In the evaluation of average density, the ratio between the mass and the corresponding volume of the test pieces tested in the evaluation of average absorption was used. The volume was calculated from the Mitutoyo 300 mm universal caliper measurements, resolution 0.05 mm, provided by the Machining Company Torneamentos Mariana LTDA, Mariana-MG.

2.3.4. Evaluation of Resistance to Micro-Abrasive Wear

In the evaluation of resistance to micro-abrasive wear, two specimens were used. In each specimen, 5 tests were carried out; that is, there are 10 wear evaluation points. The tests were performed on equipment developed by the Foundry Laboratory DEMET/EM/UFOP. A Scanning Electron Microscope was used to measure the wear cap—MEV, from the manufacturer TESCAN, model VEGA 3 SEM, of the Laboratory NANOLab EM/UFOP.
Wear was assessed by rotating a sphere against a static specimen, with abrasive mud between the sphere and the specimen. The spherical cap-shaped groove has a volume calculated from the sphere’s radius and the spherical cap’s diameter. Thus, the wear coefficient can be interpreted as the volume of material worn per unit of force and per unit of sliding distance (m3/Nm) [36].
After micro-abrasive essays, a study of the wear mechanism was carried out by SEM—Scanning Electron Microscope.

2.3.5. Study of Surface Topography and Phase Contrast with SPM

For the analysis of the microform of the material structure and the combination of the compound’s different materials, an analysis of the surface topography was done using topography and phase-contrast images. An AFM—Atomic Force Microscope—was used, from the manufacturer Park Systems, model Park XE7, from the Microscopy Center of Instituto Federal de Minas Gerais—IFMG, Ouro Preto.
The mode used in this test was tapping (intermittent contact), because a soft material with energy dissipation favors the distinction between attractive and repulsive regimes for image generation.
The set of techniques allows generating images, where the channels monitored in the tapping mode were topography, error, and NCM Phase in trace and retraction (a round trip of the AFM probe in different images). In the form of peaks and valleys, dimensional information on the surface morphology and phase difference of materials are observed [37].

3. Results and Discussions

The techniques for evaluating resistance to compression stress, surface hardness, absorption rate, density, and resistance to micro-abrasive wear were used in order to expose blocks produced from WEEE to conditions or application requests: as an interlocking block for pavements, walkways, parking, and walkways.

3.1. Resistance to Compression Load

A fragile fracture was observed in all samples. The compression load resistance values have been considered satisfactory when compared to those obtained for interlocking concrete blocks. The samples that presented lesser resistance showed a fracture in portions with some inclusion. As we have discussed above, the material does not treat the separation of aggregate residues. The material under study had a maximum breaking strength limit of approximately 9355 N.
The stress versus strain curves showed features of essays on polymers, with a linear relationship between stress/strain in some interval, which allows the evaluation of Young’s module.

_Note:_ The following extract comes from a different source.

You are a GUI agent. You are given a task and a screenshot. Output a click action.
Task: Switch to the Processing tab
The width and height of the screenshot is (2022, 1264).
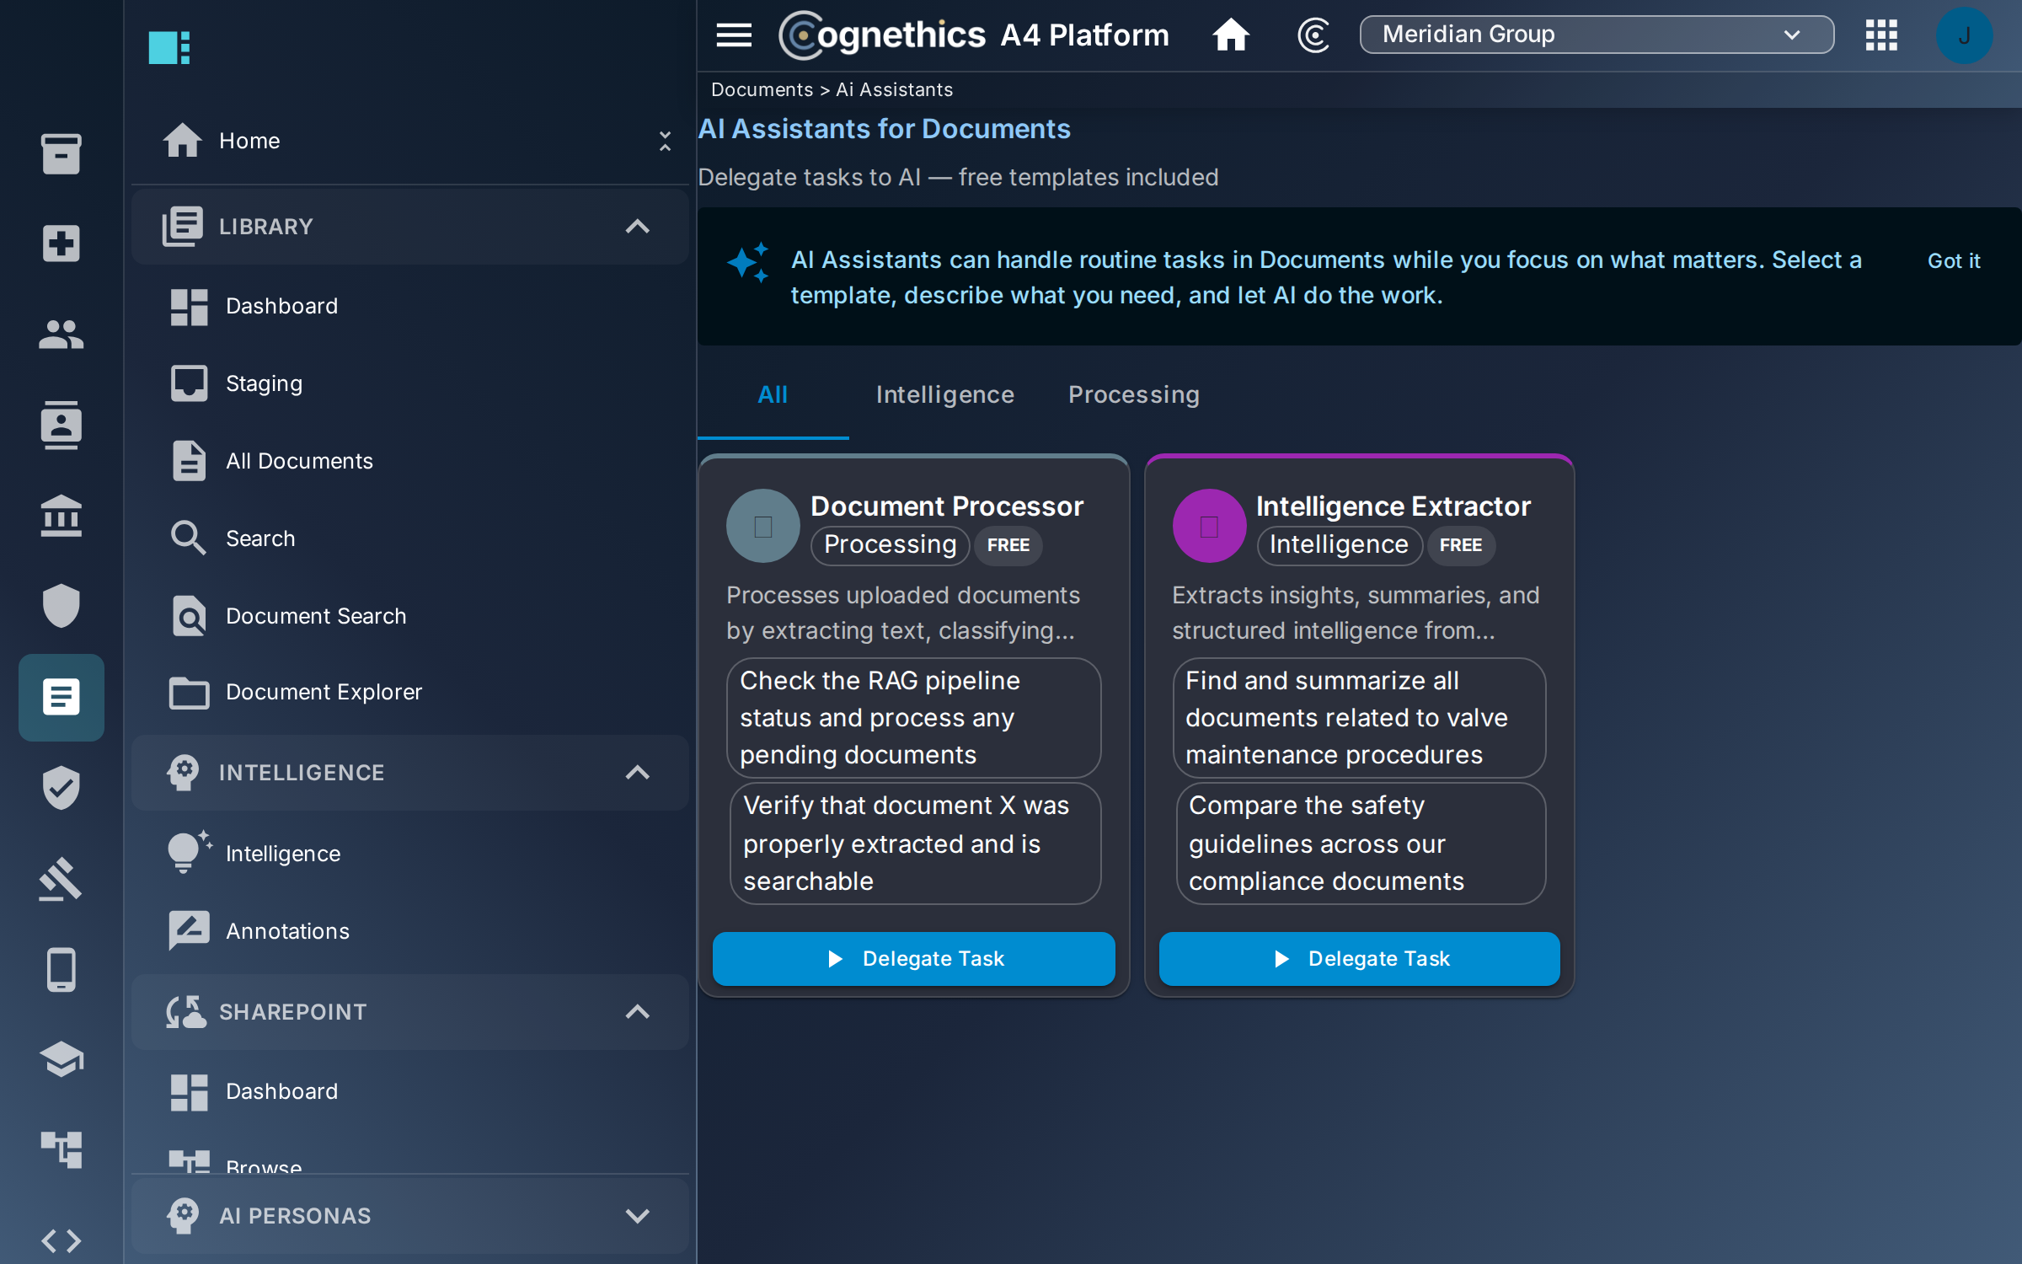pyautogui.click(x=1133, y=394)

The value is within the expected parameters for polymers, even for specimens treated at high temperatures, low temperatures, and saturation. As we have described above, five specimens have been tested for each essay. Figure 5 shows the stress-strain results for each essay. Results for saturated specimens, as well those for high temperatures, showed significant dispersion. The essay at room temperature showed lower dispersion, as shown in the uncertainty value presented in Table 1.
The average values were considered in the uncertainty calculations for each measurement, as discussed above. The values of average compression strengths and average Young modules with respective estimated uncertainties are expressed in Table 1.
There is a reduction in resistance to compression in the case of the hotter specimen, and a small variation in Young’s modulus concerning the other tests. This occurs due to the relative movement of adjoining polymer chains as tension increases, facilitated by reducing secondary bonding forces on a molecular scale. The material becomes softer and more ductile [31].
Comparing the results of the polymeric paver’s compression load resistance with those required for concrete pavers, as shown in Table 2, the material has acceptable behavior.

3.2. Surface Hardness

The material under study has high surface hardness because it has ABS in its composition. The evaluation took place at room temperature (~24 °C), and the values are shown in Table 3 below. Each column refers to each essay’s three points: at the left, middle, and right parts of the specimen. The three columns at left present the measurements obtained directly, and the three columns at right present the results after corrections, which have been calculated from the calibration certificate. As one can observe, the several values obtained for a specific point are not the same, due to micro deformations on the tested surface, even though it is a non-destructive evaluation.
The average surface hardness measurement with respective estimated uncertainty can be expressed as = (51.1 ± 1.0) HRC.
Since the hardness assessments in Portland concrete are currently made by axial compression with a sclerometer obtaining the sclerometric index (MPa), it is not possible to directly compare the results obtained in HRC for this work. Winslow [38] used the ASTM Standard E 18-79 “Rockwell Hardness and Rockwell Superficial Hardness of Metallic Materials”, obtaining the concrete’s average surface hardness ranging from 45 to 52 HR. Thus, the polymer block surface hardness meets Portland concrete specifications applied on floors, since we have obtained values between 50.1 and 52.1 HRC.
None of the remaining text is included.